Credit Kills The Bear For December

 | Dec 11, 2012 01:04PM ET

Stocks remained buoyant this week as the market believes the Fed will remain accommodative in view of the latest drop in U.S. unemployment numbers. It’s widely expected the Federal Reserve will maintain its easy money policy when it meets on Wednesday.

Stabalized Conditions
The number of stocks making new 52-week lows has remained under 40 for the last two weeks and the major indices are all above their rising 15-day moving averages. That shows that the market has stabilized enough to allow rising short-term internal momentum to begin to have a lifting effect on the market.

Elsewhere it was announced that According to the Federal Reserve, consumer credit increased by $14.2 billion in October. This follows prior month's reading of a $11.4 billion increase, and is higher than the $9.9 billion that had been broadly expected among economists polled by Briefing.com. The increase in consumer credit underscores the continued positive readings in our New Economy Index (NEI), which indicates a positive overall holiday retail sales season for December.
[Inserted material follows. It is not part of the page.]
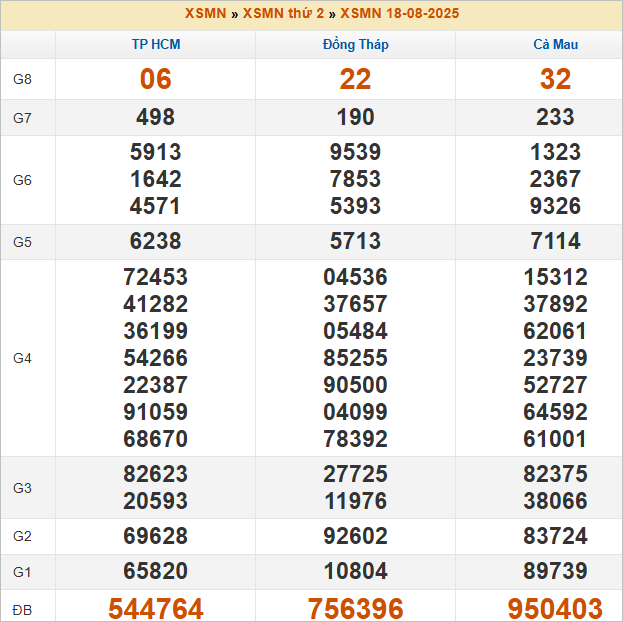Screen dimensions: 623x622
Task: Click TP HCM special prize number 544764
Action: [x=156, y=608]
Much of the impetus behind the NYSE market’s short-term strength is coming from the improvement in the short-term internal momentum. Specifically, the short-term directional indicator component of our internal momentum index (HILMO) is gradually turning up. This particular indicator measures the rate of change in the NYSE new 52-week highs and lows, which in turn reflects the incremental demand for stocks. When this particular indicator is rising after being in decline for several weeks, it implies the stock market’s short-term internal path of least resistance is turning up.